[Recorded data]

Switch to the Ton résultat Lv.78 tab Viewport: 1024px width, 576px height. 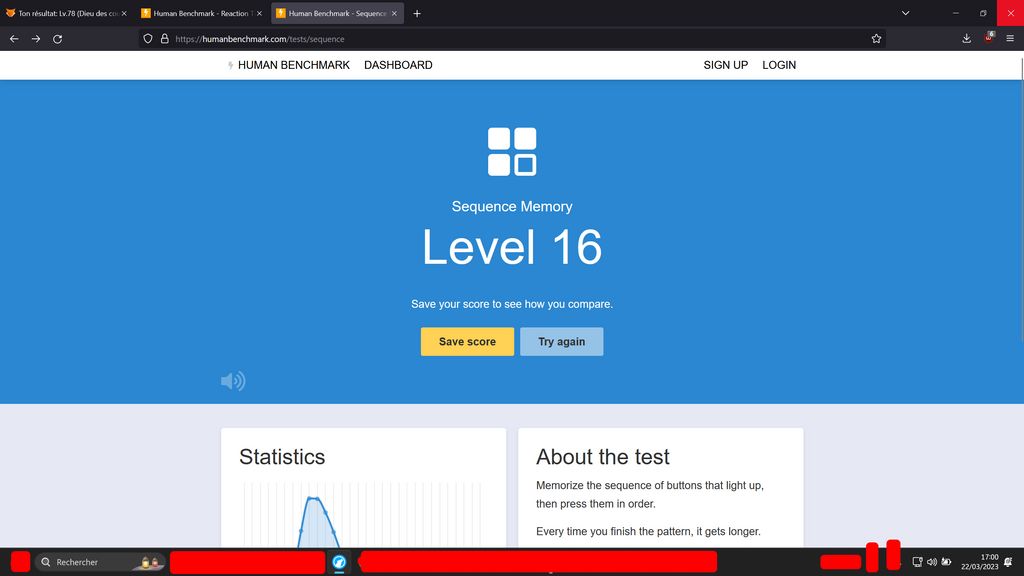pos(62,14)
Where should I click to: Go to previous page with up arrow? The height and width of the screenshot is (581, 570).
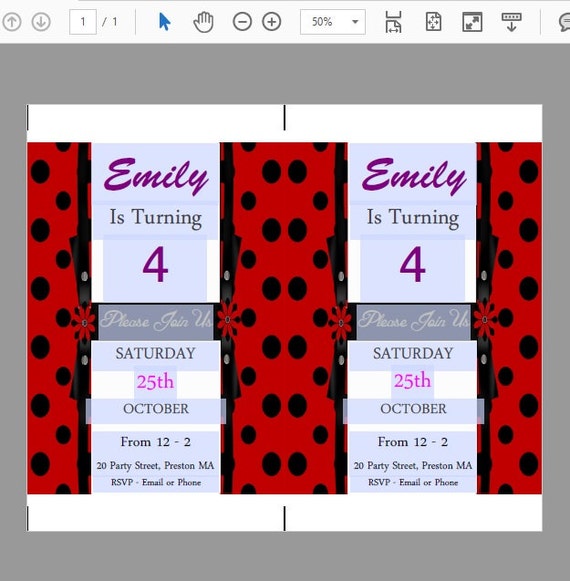click(12, 22)
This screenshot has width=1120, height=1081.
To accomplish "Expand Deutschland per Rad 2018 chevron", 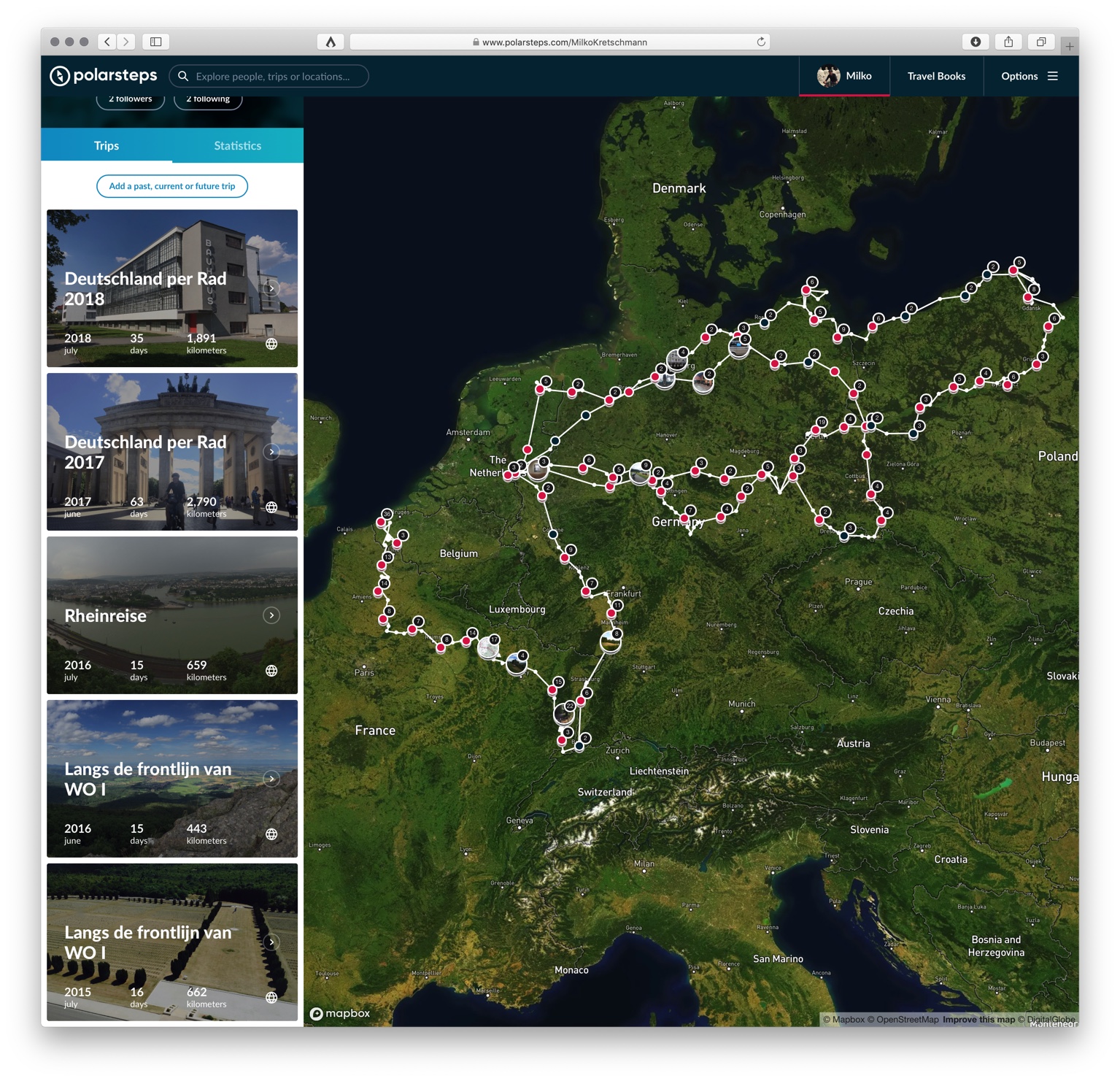I will coord(271,288).
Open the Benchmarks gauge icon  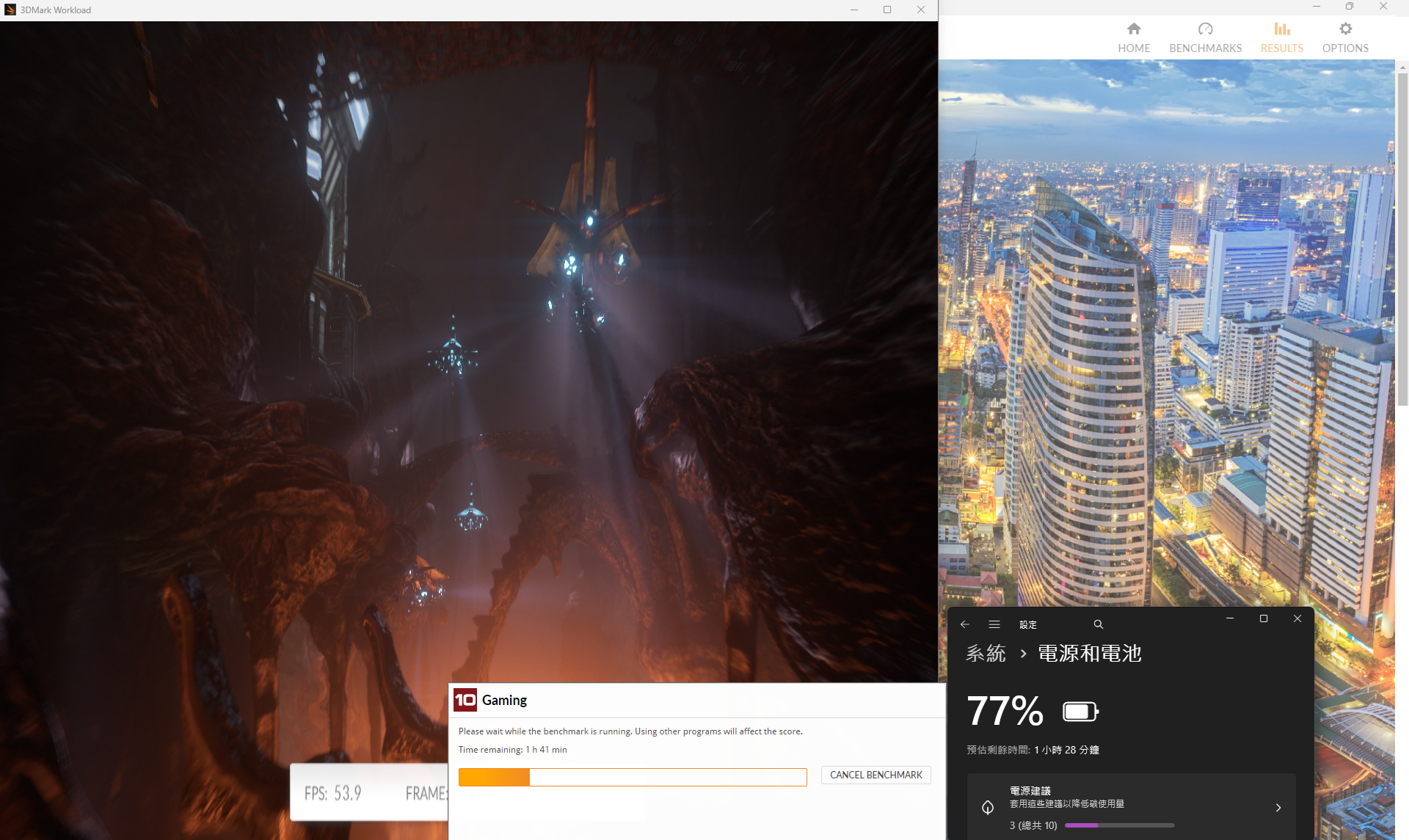click(1205, 29)
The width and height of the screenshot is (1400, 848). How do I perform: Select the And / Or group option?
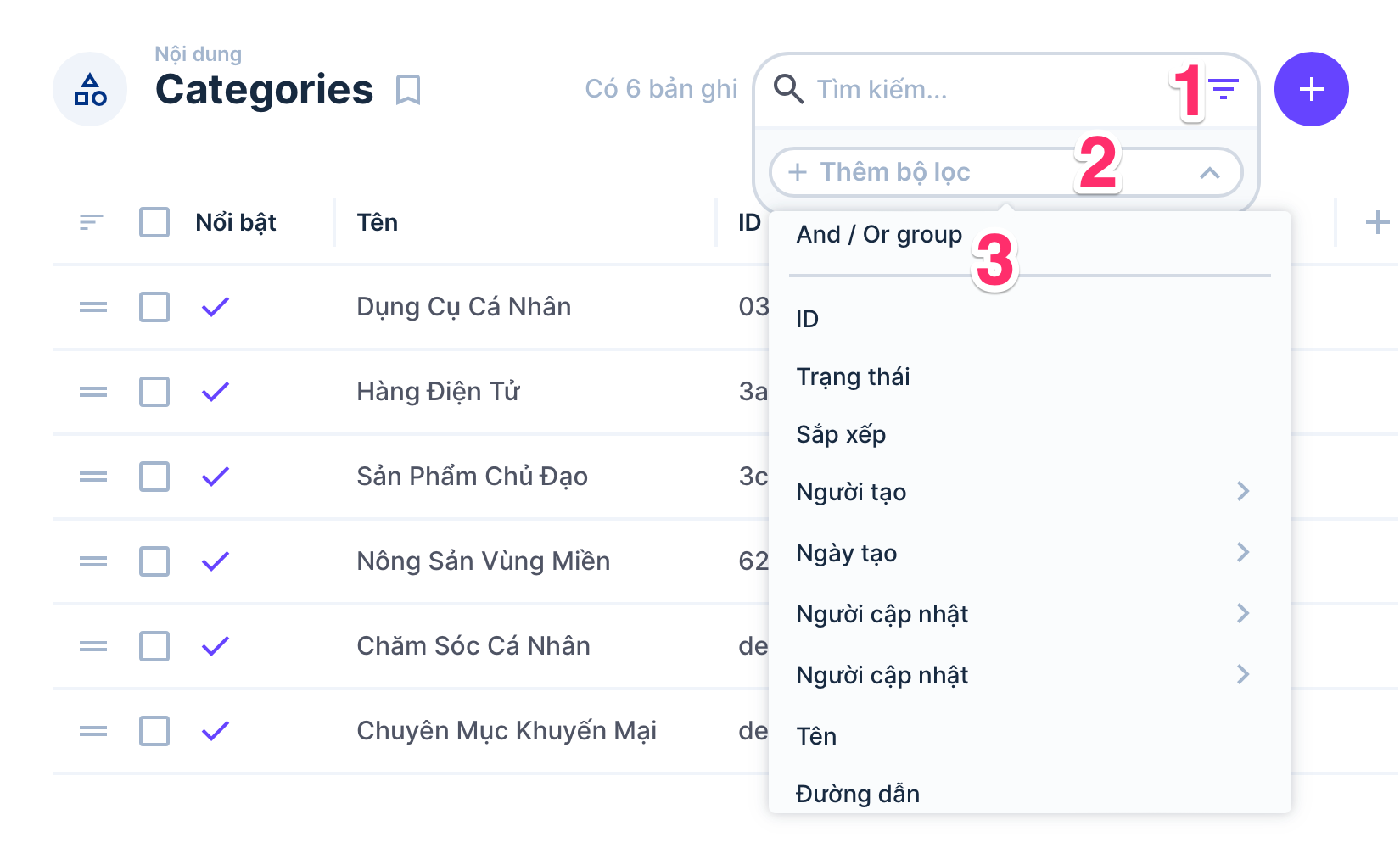tap(878, 234)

> **GIVEN PROBLEM**
Rewrite the records from the line with "The width and" through the end of the records, changing "option" to "setting" and keeping everything else the same. Leave the pictures out.

> **OUTPUT**
The width and height of the screenshot is (1400, 848). How do I perform: Select the And / Or group setting?
tap(878, 234)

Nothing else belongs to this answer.